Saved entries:
★ ★ ★ ★ ★

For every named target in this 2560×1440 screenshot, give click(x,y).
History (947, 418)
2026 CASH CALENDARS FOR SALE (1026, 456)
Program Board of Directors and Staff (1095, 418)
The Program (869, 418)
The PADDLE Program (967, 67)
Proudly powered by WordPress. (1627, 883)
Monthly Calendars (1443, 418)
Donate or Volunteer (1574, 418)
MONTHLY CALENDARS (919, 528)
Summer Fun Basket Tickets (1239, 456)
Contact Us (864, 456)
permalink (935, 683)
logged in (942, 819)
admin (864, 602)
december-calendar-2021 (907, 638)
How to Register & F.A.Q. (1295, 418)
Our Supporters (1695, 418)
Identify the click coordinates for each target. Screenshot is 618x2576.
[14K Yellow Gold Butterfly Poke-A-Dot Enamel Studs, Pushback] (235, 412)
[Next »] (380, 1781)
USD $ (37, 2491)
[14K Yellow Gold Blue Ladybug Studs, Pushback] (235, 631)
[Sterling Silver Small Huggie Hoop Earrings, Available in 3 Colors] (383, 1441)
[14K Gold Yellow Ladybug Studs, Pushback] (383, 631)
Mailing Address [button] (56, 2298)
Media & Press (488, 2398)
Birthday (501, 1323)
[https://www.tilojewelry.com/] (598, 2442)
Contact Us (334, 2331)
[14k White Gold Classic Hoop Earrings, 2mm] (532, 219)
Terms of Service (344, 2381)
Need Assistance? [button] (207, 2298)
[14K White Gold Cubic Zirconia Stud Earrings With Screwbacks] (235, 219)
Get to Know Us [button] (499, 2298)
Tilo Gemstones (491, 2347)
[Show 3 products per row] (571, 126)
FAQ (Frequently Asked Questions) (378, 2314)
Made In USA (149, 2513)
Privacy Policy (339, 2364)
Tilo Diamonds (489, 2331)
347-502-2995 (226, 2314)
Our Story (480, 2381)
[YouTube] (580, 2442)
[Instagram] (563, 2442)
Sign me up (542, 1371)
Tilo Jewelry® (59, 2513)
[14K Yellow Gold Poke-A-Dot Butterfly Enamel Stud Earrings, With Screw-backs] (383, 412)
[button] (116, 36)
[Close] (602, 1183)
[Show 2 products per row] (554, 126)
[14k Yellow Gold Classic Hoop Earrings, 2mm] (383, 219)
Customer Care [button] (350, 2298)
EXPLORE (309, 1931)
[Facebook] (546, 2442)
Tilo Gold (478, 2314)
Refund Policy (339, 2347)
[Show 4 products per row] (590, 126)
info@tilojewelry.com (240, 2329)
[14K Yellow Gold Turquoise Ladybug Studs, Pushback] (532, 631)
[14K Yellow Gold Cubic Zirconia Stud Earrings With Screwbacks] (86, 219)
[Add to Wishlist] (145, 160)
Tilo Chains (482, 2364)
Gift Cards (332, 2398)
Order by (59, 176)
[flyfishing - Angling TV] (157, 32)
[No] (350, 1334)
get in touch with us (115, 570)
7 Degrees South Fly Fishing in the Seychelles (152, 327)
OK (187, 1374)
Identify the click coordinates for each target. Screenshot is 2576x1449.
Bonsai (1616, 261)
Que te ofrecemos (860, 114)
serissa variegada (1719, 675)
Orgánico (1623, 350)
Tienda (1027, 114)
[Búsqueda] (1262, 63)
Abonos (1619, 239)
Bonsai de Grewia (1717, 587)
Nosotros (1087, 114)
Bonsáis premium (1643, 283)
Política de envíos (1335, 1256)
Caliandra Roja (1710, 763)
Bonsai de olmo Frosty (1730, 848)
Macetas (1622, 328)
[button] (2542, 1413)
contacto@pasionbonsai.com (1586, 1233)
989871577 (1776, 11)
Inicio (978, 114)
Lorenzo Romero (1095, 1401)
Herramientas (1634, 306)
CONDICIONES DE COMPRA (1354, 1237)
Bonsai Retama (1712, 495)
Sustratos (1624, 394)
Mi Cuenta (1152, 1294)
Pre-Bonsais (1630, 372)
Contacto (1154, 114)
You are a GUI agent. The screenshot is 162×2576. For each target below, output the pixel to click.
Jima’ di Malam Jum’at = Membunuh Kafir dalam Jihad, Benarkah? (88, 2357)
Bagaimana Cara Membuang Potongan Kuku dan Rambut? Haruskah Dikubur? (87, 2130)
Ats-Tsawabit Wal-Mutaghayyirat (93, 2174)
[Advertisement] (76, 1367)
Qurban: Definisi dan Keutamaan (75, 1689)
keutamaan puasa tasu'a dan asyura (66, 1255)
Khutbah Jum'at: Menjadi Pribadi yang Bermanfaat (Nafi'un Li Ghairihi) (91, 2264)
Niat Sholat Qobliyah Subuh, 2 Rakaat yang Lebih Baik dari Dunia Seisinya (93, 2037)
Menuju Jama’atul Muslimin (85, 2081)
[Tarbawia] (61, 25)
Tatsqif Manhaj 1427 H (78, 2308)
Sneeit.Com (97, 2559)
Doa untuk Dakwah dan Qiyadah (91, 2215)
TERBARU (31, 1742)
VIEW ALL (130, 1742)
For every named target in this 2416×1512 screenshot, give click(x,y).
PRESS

★ ★ ★ ★ ★

== Task goal ==
The lines above from the one containing "The PADDLE Program (967, 67)" through the one containing "How to Register & F.A.Q. (1295, 418)" are to be set down exactly, and no others.

== Answer to the problem ==
The PADDLE Program (967, 67)
Proudly powered by WordPress. (1627, 883)
Monthly Calendars (1443, 418)
Donate or Volunteer (1574, 418)
MONTHLY CALENDARS (919, 528)
Summer Fun Basket Tickets (1239, 456)
Contact Us (864, 456)
permalink (935, 683)
logged in (942, 819)
admin (864, 602)
december-calendar-2021 (907, 638)
How to Register & F.A.Q. (1295, 418)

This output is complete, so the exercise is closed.